Notturno H-Dur, op. 40 | Kammermusikführer - Villa Musica Rheinland-Pfalz

Antonin Dvorak

Notturno H-Dur, op. 40

Notturno H-Dur, op. 40

Besetzung:

Werkverzeichnisnummer: 3483

Satzbezeichnungen

Erläuterungen

2008
Dvoraks Notturno oder „Nokturno“ in H-Dur, Opus 40, gehört zu jenen Musikstücken, deren komplizierte Werkgeschichte im umgekehrten Verhältnis zu ihrer Länge stehen. Als der Komponist dieses Stücklein unter jenem etwas eigenartigen Titel mit „k“ 1883 im Druck erscheinen ließ, hatte es bereits eine lange Metamorphose durchlaufen. In der gedruckten Fassung handelt es sich um einen langsamen Satz für Violine und Klavier, ein Salonstück, das rasch populär wurde. Gleichzeitig kennt man diese Musik als Notturno für Streichorchester, ebenfalls 1883 gedruckt. Keine dieser Fassungen ist die Originale. Ursprünglich handelt es sich um das Andante religioso aus Dvoraks frühem e-Moll-Streichquartett. In der experimentellen Anlage dieses Stücks – einem klassischen Beispiel für Vielsätzigkeit in der Einsätzigkeit mit vier ineinander übergehenden Sätzen – fungierte das Stück als langsamer Abschnitt. Das Formexperiment des Quartetts hat Dvorak nicht wiederholt, aber er hat jenes Andante religioso aus dem Zusammenhang herausgelöst, um es im Streichquintett G-Dur, op. 77, aus dem Jahre 1875 wiederzuverwenden. Mit einer zusätzlichen Kontrabass-Stimme und einem neuen Schluss versehen, fungierte es nun als zweiter langsamer Satz in der fünfsätzigen Urfassung des Quintetts.
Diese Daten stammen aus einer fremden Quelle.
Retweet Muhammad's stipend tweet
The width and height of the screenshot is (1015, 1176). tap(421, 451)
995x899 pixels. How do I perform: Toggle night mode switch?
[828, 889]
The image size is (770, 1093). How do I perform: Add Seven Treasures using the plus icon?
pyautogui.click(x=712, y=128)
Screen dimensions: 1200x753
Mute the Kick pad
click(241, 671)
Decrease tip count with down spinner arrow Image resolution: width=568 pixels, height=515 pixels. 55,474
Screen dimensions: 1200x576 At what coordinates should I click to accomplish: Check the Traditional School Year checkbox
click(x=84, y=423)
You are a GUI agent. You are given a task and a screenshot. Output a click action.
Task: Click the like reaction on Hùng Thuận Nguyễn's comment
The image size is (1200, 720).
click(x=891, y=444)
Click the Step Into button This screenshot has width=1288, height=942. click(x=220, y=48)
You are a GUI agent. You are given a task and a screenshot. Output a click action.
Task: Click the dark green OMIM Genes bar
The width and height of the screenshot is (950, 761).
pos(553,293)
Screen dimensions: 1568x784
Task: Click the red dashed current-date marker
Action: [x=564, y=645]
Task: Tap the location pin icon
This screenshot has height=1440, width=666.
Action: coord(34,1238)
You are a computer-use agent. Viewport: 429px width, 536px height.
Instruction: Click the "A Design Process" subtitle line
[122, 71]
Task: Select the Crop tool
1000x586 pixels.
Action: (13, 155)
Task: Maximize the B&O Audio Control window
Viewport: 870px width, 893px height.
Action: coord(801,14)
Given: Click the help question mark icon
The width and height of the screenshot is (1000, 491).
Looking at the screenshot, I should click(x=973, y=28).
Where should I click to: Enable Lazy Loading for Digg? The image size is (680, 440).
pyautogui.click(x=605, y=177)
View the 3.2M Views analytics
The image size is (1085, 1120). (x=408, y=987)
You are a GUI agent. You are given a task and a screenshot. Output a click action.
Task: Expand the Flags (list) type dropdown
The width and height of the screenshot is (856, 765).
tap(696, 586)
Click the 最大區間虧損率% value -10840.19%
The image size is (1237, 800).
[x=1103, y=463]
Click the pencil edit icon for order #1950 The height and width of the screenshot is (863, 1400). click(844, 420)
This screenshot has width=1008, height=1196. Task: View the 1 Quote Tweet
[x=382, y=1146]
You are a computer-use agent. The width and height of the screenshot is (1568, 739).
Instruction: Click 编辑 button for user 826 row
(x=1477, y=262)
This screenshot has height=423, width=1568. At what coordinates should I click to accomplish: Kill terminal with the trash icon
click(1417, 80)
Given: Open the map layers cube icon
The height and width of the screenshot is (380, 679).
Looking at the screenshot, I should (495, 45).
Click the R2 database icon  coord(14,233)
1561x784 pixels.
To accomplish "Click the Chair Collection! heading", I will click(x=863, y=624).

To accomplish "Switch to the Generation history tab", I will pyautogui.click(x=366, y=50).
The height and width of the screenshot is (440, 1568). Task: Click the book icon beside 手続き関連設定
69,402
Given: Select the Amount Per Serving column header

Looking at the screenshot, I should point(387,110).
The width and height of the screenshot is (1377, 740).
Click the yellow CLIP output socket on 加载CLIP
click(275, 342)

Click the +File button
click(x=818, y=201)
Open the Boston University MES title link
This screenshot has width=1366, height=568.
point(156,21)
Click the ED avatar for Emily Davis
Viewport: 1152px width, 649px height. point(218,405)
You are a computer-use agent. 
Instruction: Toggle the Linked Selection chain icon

Vor der Drucklegung dieses Werkes entfernte Dvorak den eingelegten Satz jedoch wieder, wodurch er herrenlos in seinem Oeuvre umhertrieb. Erst mit der doppelten Neufassung als allein stehender langsamer Satz für Streichorchester bzw. Violine und Klavier fand dann das ehemalige Andante religioso seinen Platz im Schaffen des Meisters.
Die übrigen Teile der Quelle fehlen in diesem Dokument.